The bill will be hailed by the administration as an important job creating effort with bipartisan support during the campaign. I am sure he is well aware of what the bill actually contains. But he couldn’t afford to be seen as firing year another round at the “job creators,” especially emerging and so-called small business job creators during an election year.
That would be so-o-o-o uncool, PP. /s
Why people still want to invest in pump and dump tech stocks is beyond me.
One of the revealing things in the discussion was Maloney talking about 4 years to get the “Credit Card Bill of Rights” passed, yet Obamanation dispenses with due process overnight with an Empirical Fiat.
This atrocity, along with the Dud-Flop codifying of TBTF hopefully educates the public to where Obamanation and the Dimocraps priorities lie. It may take Repugs to propose truly awful ideas, but it takes the Dimocraps to enact them.

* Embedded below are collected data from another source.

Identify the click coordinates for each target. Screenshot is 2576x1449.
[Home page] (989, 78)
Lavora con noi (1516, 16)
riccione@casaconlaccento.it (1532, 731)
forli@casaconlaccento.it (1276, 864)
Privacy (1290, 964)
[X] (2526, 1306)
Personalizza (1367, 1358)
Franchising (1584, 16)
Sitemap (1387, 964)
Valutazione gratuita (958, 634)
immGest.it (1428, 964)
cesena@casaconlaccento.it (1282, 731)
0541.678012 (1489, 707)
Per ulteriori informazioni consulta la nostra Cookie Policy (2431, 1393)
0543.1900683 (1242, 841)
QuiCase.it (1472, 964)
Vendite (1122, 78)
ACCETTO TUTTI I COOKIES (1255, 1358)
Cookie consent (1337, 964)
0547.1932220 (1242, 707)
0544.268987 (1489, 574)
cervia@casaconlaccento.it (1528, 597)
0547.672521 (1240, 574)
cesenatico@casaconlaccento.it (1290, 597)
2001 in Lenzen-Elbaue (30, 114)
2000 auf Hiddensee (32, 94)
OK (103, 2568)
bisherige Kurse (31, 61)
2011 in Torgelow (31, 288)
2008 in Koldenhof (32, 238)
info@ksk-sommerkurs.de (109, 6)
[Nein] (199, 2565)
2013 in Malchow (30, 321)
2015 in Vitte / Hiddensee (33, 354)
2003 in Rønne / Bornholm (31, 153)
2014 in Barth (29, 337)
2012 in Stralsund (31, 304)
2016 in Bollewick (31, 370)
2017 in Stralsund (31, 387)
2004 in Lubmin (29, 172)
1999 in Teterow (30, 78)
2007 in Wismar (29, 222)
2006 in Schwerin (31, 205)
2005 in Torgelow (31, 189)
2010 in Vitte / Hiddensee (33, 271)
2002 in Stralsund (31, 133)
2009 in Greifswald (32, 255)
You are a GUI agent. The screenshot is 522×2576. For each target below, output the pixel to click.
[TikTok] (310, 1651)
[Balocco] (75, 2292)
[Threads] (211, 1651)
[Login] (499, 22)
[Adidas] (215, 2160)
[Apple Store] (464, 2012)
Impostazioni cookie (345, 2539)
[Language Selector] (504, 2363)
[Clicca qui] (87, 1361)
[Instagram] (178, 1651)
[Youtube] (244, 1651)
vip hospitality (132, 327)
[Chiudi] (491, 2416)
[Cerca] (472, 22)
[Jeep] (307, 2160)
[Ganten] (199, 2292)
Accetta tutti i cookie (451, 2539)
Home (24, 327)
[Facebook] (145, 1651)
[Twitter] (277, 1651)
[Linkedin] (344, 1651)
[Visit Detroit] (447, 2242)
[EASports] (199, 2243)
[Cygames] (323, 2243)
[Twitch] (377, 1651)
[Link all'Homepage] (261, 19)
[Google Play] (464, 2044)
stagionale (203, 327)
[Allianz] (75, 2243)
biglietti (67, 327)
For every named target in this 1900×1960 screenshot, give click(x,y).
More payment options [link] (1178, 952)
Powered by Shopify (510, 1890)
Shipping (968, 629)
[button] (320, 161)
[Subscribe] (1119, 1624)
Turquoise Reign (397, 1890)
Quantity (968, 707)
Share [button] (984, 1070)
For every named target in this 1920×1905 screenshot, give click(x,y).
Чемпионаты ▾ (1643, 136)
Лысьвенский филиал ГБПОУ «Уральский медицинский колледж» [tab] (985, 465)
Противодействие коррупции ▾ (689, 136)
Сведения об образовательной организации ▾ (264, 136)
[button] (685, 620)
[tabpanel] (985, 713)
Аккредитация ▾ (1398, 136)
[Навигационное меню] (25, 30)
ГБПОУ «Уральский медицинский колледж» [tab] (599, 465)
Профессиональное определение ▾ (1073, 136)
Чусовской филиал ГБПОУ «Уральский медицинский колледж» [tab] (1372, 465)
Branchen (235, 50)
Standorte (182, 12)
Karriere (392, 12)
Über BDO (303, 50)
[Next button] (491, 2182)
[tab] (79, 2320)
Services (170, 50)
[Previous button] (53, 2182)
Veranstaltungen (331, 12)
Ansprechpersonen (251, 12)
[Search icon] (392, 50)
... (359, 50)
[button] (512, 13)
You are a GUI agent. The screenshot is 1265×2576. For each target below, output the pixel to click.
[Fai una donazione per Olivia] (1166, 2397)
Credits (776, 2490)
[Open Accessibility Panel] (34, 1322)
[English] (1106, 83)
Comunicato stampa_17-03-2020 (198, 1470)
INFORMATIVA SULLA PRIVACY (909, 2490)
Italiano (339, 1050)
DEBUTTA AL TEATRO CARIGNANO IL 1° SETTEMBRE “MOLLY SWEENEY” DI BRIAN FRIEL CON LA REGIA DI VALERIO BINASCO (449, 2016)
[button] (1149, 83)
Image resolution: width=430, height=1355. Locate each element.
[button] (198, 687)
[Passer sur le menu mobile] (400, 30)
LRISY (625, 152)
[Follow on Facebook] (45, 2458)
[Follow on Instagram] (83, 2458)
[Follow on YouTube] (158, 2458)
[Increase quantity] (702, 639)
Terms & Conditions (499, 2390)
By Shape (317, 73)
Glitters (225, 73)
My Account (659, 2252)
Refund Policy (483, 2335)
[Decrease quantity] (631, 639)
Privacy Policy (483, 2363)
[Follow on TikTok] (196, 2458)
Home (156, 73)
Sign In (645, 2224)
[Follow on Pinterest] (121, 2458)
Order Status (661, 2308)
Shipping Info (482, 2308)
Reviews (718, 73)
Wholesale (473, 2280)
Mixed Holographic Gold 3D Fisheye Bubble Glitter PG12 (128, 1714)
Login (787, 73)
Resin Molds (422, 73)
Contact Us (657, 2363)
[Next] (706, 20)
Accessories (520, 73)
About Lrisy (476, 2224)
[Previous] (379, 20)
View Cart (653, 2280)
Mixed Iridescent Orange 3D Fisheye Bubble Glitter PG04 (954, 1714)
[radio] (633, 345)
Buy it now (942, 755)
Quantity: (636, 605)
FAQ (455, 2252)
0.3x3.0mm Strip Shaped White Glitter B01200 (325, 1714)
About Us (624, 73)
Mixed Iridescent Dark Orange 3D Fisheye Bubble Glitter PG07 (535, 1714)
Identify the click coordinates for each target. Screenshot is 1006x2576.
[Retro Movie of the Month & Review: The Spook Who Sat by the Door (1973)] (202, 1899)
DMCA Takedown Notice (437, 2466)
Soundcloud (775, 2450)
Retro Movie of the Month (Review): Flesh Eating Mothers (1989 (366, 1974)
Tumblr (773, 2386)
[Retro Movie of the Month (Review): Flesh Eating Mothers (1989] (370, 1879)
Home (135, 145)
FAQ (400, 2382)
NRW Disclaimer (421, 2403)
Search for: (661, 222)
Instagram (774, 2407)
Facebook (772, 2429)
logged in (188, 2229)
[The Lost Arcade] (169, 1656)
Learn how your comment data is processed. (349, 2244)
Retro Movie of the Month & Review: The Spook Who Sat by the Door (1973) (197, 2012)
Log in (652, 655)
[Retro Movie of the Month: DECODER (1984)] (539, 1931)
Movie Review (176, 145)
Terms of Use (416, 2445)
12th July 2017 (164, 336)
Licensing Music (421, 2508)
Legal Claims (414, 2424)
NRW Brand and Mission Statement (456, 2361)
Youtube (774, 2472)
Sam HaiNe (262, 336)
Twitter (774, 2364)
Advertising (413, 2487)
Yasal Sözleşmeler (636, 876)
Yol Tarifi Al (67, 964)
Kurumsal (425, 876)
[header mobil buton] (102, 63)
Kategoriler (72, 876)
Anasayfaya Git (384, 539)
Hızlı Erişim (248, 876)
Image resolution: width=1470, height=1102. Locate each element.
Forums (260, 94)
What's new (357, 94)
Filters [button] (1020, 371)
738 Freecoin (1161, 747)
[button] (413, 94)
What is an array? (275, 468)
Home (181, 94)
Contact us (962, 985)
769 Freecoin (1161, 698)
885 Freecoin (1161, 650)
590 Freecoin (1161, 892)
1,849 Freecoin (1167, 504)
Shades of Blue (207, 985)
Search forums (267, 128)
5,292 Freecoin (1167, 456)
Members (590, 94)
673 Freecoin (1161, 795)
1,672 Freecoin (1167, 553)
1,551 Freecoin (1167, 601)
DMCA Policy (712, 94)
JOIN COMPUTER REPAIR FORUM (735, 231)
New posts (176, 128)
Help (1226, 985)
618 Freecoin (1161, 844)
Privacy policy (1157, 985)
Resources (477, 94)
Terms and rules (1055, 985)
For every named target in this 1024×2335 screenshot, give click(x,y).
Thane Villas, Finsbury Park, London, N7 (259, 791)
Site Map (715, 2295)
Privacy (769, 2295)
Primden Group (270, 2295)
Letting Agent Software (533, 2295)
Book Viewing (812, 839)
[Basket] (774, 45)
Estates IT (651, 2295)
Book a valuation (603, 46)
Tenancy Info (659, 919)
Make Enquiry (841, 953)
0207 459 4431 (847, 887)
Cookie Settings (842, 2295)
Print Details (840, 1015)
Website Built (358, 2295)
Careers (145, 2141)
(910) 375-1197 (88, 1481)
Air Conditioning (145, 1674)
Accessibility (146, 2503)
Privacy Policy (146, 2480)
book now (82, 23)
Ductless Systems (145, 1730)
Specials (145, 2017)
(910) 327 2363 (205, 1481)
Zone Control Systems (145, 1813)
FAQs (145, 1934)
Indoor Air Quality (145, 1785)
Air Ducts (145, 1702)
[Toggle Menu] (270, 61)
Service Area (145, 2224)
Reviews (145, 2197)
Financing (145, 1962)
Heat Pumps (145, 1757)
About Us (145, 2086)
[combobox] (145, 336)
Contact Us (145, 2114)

Jobs Act creating jobs,is up down ? hell no.
Obama is even worse than GWBush…the guy had a blueprint from FDR on how to get out of a depression…..instead Obama pretended it was 1992 & governed like another corrupt creep,BClinton.
And the Democrats are just as disgusting as the GOP.
This was a gift to Wall St. To fill the coffers for a multibillion dollar run for the Presidency.
Is it just me, or does it seem like the average Americans are being treated like road kill being gutted by a bunch of vultures on Wall St and back in DC.
I think in the long run crap like this just scares big investors away from the US, and Wall St will compensate by more government mandates for citizens to buy crappy health insurance, or privatized Social Security.
With control of the MSM these pump and dump scams will be hyped to death. Also, the private equity groups will be encouraged to ravish small caps where employees are encouraged to invest in and bonused with stocks in lieu of wages. The pressure will be to hold or gamble; people’s retirements and employee’s compensation will be in that stock mix. It has great potential for stealing from the people who can’t fight back and can’t sell. Again.
If the Democrats take back the House Maloney is going to be the Chairman on the Financial Services Committee instead of Maxine Waters. Waters is next in line behind Barney Frank. Maloney has shown the establishment and the Banks that she is ready to play ball with them.